Os oponentes de Yoon o acusam de usar a Presidência —e anteriormente seu cargo de procurador— para proteger aliados e buscar vinganças políticas.
No ano passado, Lee Jae-myung, líder do Partido Democrata que perdeu para Yoon por uma margem de menos de um ponto percentual nas eleições presidenciais de 2022, entrou em greve de fome em protesto contra as políticas do governo de Yoon. Lee, que também está enfrentando acusações por pedir a um fabricante de roupas íntimas que transferisse US$ 8 milhões para a Coreia do Norte em um esforço ilegal para promover laços econômicos, foi esfaqueado no pescoço neste mês por um agressor que queria “impedir que ele se tornasse presidente”, de acordo com a polícia.
O líder da oposição voltou à política, mas agora enfrenta uma queixa criminal de grupos de médicos que argumentam que sua condição não justificava que ele fosse transportado de helicóptero da cidade do sul de Busan para um hospital em Seul.

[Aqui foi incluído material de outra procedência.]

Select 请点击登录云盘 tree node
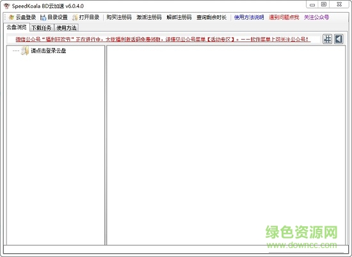352x257 pixels. click(x=48, y=51)
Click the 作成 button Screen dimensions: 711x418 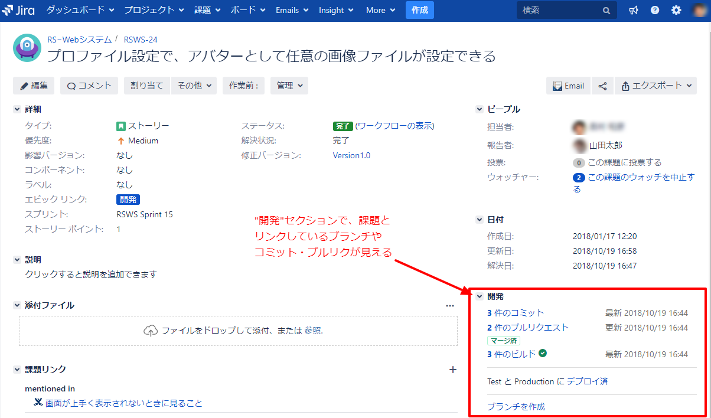(x=419, y=9)
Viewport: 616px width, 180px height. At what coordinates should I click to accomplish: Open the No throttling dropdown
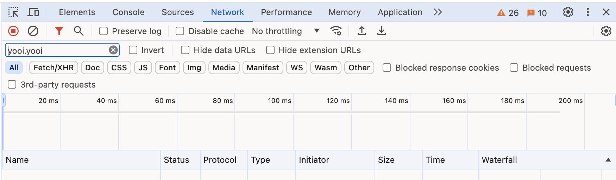point(285,31)
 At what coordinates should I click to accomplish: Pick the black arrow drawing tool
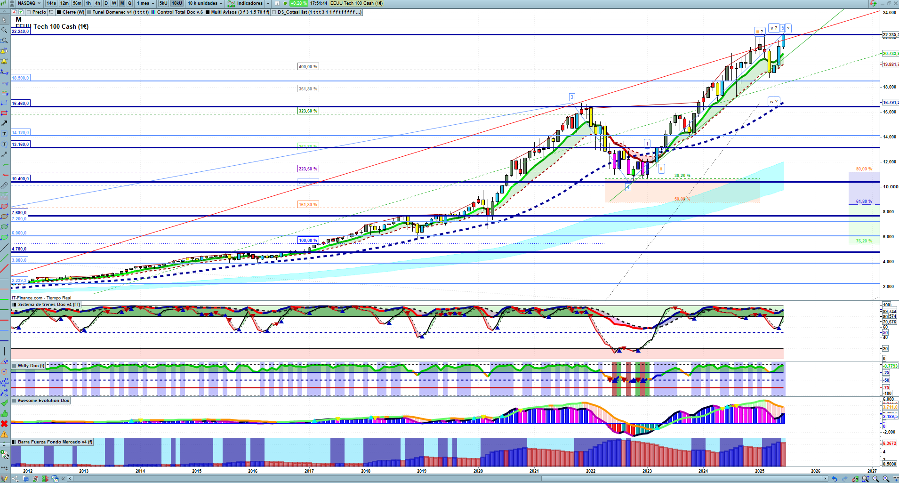(4, 123)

“[Lee] poderia ter sido tratado no Hospital Nacional da Universidade de Pusan se estivesse em uma situação de vida ou morte”, disse Lim Hyun-taek, presidente da Associação Pediátrica Coreana, após registrar a queixa junto aos promotores. “Mobilizar legisladores para solicitar uma transferência [de helicóptero] para Seul… é um abuso de poder e uma demanda por tratamento especial.”